_Page_
★ ★ ★ ★ ★ ★ ★

Ahmad Moein #labels: #Malek, #NOSCAF, #SCAF, Egypt, Egyptian Revolution, Jan25, Tahrir
"It was night, and the rain fell; and, falling, it was rain, but, having fallen, it was blood. And I stood in the morass among the tall lillies, and the rain fell upon my head - and the lillies sighed one unto the other in the solemnity of their desolation.
Edgar Allen Poe, "Silence - A Fable""
I remembered those lines from Poe's - not so famous - fable. I don't know why I always endeared the imagery these few lines set. The grace by which lillies embraced their own destruction, the respect they had for their end. I remembered those lines as I set foot in Tahrir square on the 19th of November, 2011.
I will not recite a story I'm sure you witnessed or read about, watched videos about or at the very least, wisely, expected. The amounts of CS and CR tear gas fired at Tahrir square a day before and three whole days afterwards were covered by every single news agency from New York to Timbuktu, around forty five Egyptian patriots were killed and around two thousand injured. Many lost an eye or two including some renowned bloggers and activists. Malek Mustafa, Ahmad Harara and Ahmad Abdelfattah - amongst many others - lost their eye sight in one eye via rubber bullets. Only Harara has already lost an eye on the 28th of January during the first wave of the Egyptian revolution.
I spent four days in Tahrir basically alone. Most of my fellow "rebels" were not around due to various personal or professional reasons that vary widely from being out of the country to severe depression. Some preferred to run to the closest Mosque or Church, kneel in-front of a qibla or an alter and pray to God that SCAF would perish into oblivion others just ran to the nearest pub and got totally hammered.
As I wandered around the midan, distributing masks, eye drops and running hopelessly whenever an attack by the CSF took place, I had enough time to ask myself if I really understand what's going on. I'm old enough to know and notice that things are not what they seem, that the first step in solving any problem is to "identify" the problem, that the MOI (Ministry of Interior) and the MP (Military Police) were committing murder on TV and in broad day light and that they didn't seem to care, that my gas mask leaked, that the MB (Muslim Brotherhood) are not in the midan and that Murphy's famous law was being applied every second for four days - yes things went really wrong and for reasons I did not fully understand.

★ ★ ★ ★ ★ ★ ★

_Available data_
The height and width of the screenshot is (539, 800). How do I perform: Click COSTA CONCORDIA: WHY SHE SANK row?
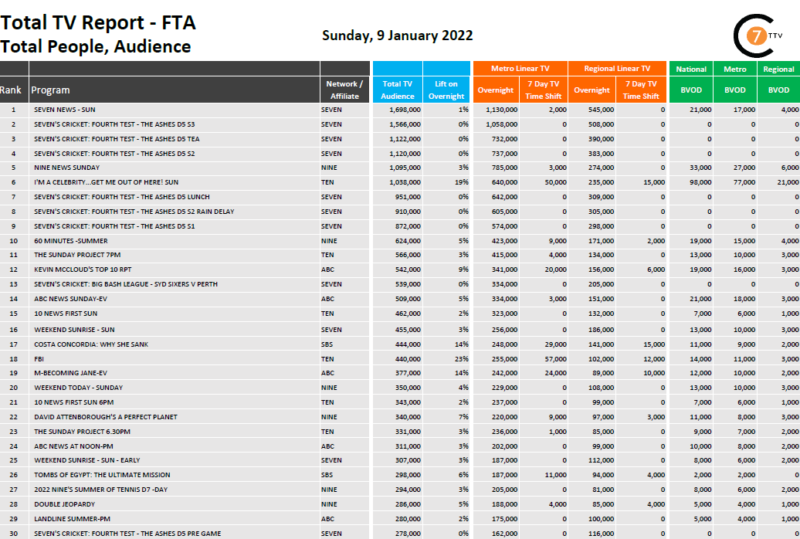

★ ★ ★ ★ ★ ★ ★

_What you should do_
From the Tahrir Square account above, name everyone it says lost sight in one eye to rubber bullets.

_Expected answer_
Malek Mustafa, Ahmad Harara, Ahmad Abdelfattah